Many Ways to Be Fake: Benchmarking Fake News Detection Under Strategy-Driven AI Generation
Xinyu Wang, Sai Koneru, Wenbo Zhang, Wenliang Zheng, Saksham Ranjan, Sarah Rajtmajer

TL;DR
This paper introduces MANYFAKE, a comprehensive benchmark for fake news detection that emphasizes strategy-driven AI-generated content, revealing the limitations of current detectors on nuanced falsehoods.
Contribution
The paper presents a new synthetic benchmark, MANYFAKE, capturing diverse fake news strategies and evaluates existing detectors, highlighting their vulnerabilities.
Findings
State-of-the-art detectors saturate on fully fabricated stories.
Detectors struggle with subtle, optimized, mixed-truth falsehoods.

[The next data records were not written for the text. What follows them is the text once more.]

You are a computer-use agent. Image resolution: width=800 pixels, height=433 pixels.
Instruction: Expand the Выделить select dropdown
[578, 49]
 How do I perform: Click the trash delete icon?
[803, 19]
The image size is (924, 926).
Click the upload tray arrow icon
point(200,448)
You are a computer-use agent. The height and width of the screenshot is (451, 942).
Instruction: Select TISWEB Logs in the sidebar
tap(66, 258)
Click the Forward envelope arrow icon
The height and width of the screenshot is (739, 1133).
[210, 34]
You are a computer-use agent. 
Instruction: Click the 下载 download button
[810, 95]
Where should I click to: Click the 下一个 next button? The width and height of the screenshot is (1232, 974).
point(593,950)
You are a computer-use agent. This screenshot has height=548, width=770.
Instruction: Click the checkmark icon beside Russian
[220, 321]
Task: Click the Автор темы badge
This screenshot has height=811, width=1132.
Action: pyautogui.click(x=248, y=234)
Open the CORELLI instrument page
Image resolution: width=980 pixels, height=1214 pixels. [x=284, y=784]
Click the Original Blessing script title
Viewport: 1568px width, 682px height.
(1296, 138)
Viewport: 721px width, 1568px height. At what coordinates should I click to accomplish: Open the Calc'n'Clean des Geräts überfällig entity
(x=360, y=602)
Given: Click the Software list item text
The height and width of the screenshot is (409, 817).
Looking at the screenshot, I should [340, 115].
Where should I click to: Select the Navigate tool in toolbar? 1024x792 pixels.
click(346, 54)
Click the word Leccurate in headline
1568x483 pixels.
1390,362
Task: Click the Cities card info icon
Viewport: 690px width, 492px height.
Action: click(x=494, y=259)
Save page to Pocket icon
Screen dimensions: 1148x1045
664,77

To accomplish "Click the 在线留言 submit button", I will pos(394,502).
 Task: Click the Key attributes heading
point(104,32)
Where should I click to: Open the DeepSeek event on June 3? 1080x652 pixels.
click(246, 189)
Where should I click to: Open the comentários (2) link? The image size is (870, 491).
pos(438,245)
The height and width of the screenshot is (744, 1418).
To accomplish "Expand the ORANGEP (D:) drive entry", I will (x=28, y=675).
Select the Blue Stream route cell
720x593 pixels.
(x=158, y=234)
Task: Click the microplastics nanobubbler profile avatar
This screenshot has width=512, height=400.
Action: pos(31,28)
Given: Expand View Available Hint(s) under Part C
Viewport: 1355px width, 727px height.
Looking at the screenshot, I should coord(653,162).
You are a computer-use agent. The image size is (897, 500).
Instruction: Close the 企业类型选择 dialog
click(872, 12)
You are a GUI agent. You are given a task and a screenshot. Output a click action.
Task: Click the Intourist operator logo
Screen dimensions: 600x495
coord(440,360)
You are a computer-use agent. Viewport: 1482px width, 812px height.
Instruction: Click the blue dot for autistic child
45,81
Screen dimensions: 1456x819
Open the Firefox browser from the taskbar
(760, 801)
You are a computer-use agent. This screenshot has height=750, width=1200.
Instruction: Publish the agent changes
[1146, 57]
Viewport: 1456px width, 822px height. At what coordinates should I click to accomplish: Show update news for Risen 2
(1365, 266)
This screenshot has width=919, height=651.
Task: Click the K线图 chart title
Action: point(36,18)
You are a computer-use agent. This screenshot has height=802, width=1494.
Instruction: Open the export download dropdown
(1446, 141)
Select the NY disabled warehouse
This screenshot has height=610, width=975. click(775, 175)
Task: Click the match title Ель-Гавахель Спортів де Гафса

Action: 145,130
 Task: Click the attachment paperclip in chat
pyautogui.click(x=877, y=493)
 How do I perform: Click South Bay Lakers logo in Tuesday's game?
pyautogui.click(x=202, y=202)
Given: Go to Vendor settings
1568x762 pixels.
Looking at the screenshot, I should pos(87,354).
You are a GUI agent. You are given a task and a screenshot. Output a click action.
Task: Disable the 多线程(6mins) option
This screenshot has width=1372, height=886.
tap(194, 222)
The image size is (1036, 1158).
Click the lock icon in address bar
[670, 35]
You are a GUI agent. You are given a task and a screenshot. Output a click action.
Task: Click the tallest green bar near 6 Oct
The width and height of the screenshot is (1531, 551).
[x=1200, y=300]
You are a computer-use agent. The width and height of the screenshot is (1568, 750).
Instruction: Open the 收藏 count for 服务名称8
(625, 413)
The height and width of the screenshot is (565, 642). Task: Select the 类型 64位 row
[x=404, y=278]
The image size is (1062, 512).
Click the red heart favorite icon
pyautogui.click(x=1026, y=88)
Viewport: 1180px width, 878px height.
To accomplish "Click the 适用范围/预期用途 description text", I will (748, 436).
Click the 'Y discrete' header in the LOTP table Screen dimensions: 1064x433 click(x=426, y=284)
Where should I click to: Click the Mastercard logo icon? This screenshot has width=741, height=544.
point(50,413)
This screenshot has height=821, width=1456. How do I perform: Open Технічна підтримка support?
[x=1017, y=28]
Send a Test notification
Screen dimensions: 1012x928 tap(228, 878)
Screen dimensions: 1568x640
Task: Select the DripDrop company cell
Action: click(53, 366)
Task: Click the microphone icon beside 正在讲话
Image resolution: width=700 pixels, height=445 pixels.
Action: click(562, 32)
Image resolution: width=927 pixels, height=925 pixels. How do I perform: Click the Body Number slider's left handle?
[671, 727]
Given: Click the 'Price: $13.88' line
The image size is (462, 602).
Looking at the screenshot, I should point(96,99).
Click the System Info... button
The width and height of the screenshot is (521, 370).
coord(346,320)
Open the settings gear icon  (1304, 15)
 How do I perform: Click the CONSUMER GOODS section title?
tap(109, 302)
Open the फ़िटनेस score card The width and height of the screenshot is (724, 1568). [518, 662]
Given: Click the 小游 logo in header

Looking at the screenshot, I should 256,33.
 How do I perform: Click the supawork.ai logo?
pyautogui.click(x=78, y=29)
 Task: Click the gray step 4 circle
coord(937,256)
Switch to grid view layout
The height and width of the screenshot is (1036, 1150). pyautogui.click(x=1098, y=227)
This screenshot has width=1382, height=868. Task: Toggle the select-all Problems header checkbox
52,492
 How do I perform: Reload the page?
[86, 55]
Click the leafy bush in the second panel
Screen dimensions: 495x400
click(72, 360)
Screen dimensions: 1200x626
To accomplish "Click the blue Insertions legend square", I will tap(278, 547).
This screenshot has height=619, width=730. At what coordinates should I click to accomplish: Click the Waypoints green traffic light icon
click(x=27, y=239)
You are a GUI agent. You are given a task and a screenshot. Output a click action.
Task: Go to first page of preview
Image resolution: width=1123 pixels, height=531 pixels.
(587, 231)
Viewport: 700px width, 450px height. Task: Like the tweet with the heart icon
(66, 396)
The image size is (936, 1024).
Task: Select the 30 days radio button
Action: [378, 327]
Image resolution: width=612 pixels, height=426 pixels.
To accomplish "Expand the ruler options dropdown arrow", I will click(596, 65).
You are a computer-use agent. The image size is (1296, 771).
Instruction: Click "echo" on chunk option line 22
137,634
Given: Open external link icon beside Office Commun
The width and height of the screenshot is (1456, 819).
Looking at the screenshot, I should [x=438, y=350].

Benchmark reveals brittleness of models on complex fake news.
Abstract
Recent advances in large language models (LLMs) have enabled the large-scale generation of highly fluent and deceptive news-like content. While prior work has often treated fake news detection as a binary classification problem, modern fake news increasingly arises through human-AI collaboration, where strategic inaccuracies are embedded within otherwise accurate and credible narratives. These mixed-truth cases represent a realistic and consequential threat, yet they remain underrepresented in existing benchmarks. To address this gap, we introduce MANYFAKE, a synthetic benchmark containing 6,798 fake news articles generated through multiple strategy-driven prompting pipelines that capture many ways fake news can be constructed and refined. Using this benchmark, we evaluate a range of state-of-the-art fake news detectors. Our results show that even advanced reasoning-enabled models…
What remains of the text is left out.